The World Health Organization describes health systems in a framework that includes six “building blocks”: service delivery, health workforce, information, medicines, financing, and governance.7 For the optimal delivery of pre-hospital ACS care in India, each “block” in this model may be considered as a target for development. Inaccessibility to medical evaluation, insufficient numbers of trained pre-hospital ACS providers, lack of public knowledge of ACS symptoms, and relatively high costs of procedures for ACS treatment may contribute to suboptimal pre-hospital care in this population. In fact, limited pre-hospital data from a 2008 Indian ACS registry has shown that Indian patients with ACS delay an average of six hours from symptom onset to medical presentation and rarely use emergency medical transport services.8 Describing the pre-hospital experience of an ACS patient from a healthcare provider's perspective, particularly addressing the facilitators, barriers, and context of optimal pre-hospital care, may provide valuable insights into factors that contribute to excessive delay and targets for intervention. Furthermore, understanding ACS providers’ interactions with the healthcare system may provide opportunities to improve early detection and treatment in the critical pre-hospital time period.

1.3. Goals

To address these gaps in knowledge, we interviewed a variety of ACS providers and asked them to describe their experiences in caring for ACS patients.
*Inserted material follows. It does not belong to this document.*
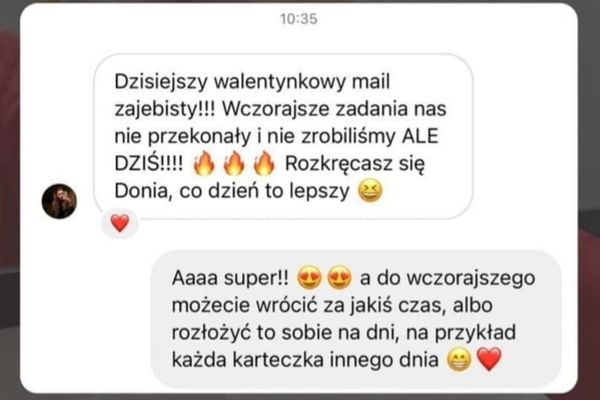The image size is (600, 400).
Task: Click the second heart-eyes emoji
Action: (339, 277)
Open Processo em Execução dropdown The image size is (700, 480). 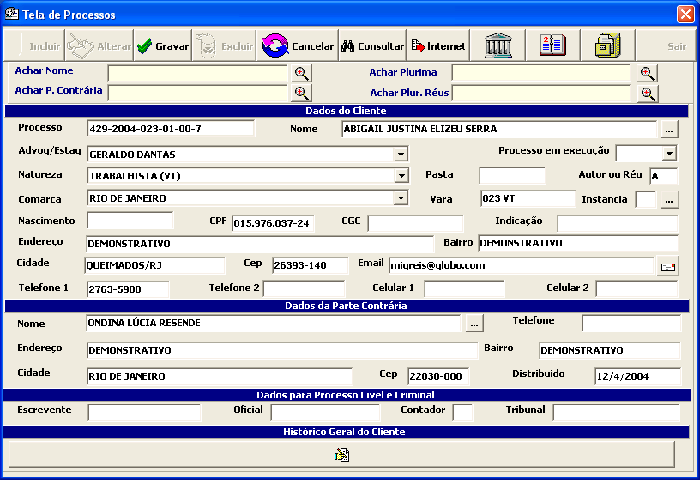tap(669, 153)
We sought to identify facilitators and barriers to the delivery of optimal pre-hospital care and engaging the healthcare system.

2. Methods

2.1. Study design and sample

We conducted a qualitative study of pre-hospital ACS providers and administrators (cardiologists, emergency room physicians, emergency room nurses, coronary care unit nurses, cardiac catheterization laboratory technicians, ambulance paramedics, a hospital administrator, and a state government health policy official) who were associated with the Acute Coronary Syndromes: Quality Improvement in Kerala (ACS QUIK) study, a cluster-randomized, stepped-wedge clinical trial investigating the implementation of a quality improvement toolkit on major adverse cardiovascular events in 63 hospitals throughout the South-Indian state of Kerala (ClinicalTrials.gov Identifier: NCT02256657). We chose a qualitative approach because we were interested in capturing critical aspects of a complicated process that is difficult to measure quantitatively and where little is known in the Indian context: namely, the individualized regional systems of the delivery of pre-hospital ACS care. Such methods are increasingly recognized as providing unique and valuable contributions to cardiovascular disease outcomes and health services research.9, 10 We used a grounded theory approach to guide our study, deriving explanations or theories inductively from the data we acquired.11

We selected an initial sample of participants who were uniquely able to provide insights of central importance to the study's purpose (purposive sampling frame) and who varied widely in the scope of their interactions with patients (maximum variability sampling). We then used a snowballing sampling technique12 based on these initial interviews and focus group discussions (FGDs). We contacted eligible participants either by a phone call or by an introductory letter sent via email explaining the purpose of the study and inviting their participation. We conducted in-depth interviews and FGDs in-person from October 2014 to March 2015. The final sample size was determined by the criterion of theoretical saturation, or the point at which no novel concepts emerged from successive interviews.13 Collective saturation was achieved on completion of 20 interviews and FGDs.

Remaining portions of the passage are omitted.